On Feb 26, 6:50=A0am, "Hustlin' Hank" wrote:

I've used the analog cameras for years, but now I'm switching to IP cameras. The IP cameras attach to your network hub (by plug or wireless) and get their power and send a/v all over simple and cheap cat5 cable, or wireless. Then you use your computeer to view/listen/ record, etc. or take the computer video to a regular TV. I like IP distribution over analog, picture quality is MUCH better, multiplexing multiple cameras on the screen is a snap, recording to hard drive, etc. For the analog cameras you can modulate their outputs onto unused cable channels then watch it on any TV in the house just by switching to that channel, you would need an RF modulator to do this (but I still prefer IP distribution over my LAN). Good RF modulators are not cheap, and finding unused cable channels on your in-home video wiring is getting harder. Or you can go directly into the video-in on one set with an analog camera. Wired cameras are best as there is no battery, you can power it by injecting DC onto the coax or by running video cable that has power and video, wired IP cameras use cat5. Many cameras also offer audio. Batteries dont last very long in my experience with any wireless camera, especially in winter. If you mount the camera high, changing batteries is an ordeal. The quality of the lens and size of the ccd will determine picture quality, if you want the camera to be useful at all at night then you will need an infrared illuminator that can throw the distance you need to cover, again more argument to not use batteries and IR illuminators draw even more current. IOW cheap analog cameras are a waste of money and quality horrendous. Wireless range is usually 150 feet max with wireless, wireless analog cameras are also not secure especially if all your neighbors are also using your frequencies, they can easily tune in your cameras.
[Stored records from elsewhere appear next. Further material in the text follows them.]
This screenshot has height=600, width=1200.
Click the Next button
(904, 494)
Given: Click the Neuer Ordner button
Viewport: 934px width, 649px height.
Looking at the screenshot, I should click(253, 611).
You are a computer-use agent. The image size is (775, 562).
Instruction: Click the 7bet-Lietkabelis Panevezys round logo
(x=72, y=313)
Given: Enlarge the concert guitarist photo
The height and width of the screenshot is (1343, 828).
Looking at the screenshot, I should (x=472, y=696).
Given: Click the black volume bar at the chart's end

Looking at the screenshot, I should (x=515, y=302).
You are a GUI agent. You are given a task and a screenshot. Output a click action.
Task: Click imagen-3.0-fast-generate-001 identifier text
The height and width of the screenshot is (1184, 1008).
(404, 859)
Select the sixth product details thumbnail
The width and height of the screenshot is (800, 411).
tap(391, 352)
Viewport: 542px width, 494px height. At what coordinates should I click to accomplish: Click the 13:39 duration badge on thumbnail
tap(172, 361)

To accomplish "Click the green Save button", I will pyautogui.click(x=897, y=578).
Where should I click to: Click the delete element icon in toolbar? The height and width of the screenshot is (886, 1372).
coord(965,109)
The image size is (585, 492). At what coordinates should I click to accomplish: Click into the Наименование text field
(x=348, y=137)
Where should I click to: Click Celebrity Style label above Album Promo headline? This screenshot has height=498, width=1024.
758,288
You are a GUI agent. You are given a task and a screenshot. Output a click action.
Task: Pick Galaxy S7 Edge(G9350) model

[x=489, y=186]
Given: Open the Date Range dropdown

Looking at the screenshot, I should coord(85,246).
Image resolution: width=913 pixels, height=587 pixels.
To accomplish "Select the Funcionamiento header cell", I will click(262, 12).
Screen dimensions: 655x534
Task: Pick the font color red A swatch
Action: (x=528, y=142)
I would check out Fry's electronics and see the IP cameras and just feed them to your home computer network (be it wired or wi-fi).

Reply to
RickH

Some are 200 feet and some are 400 feet. More than one camera requires a scanner which can plug into your tv video jack. I bought a little color TV for 60 bucks to view the cameras. A 'REAL" security monitor is 200 bucks and black and white at that. Sam's club has several security camera kits.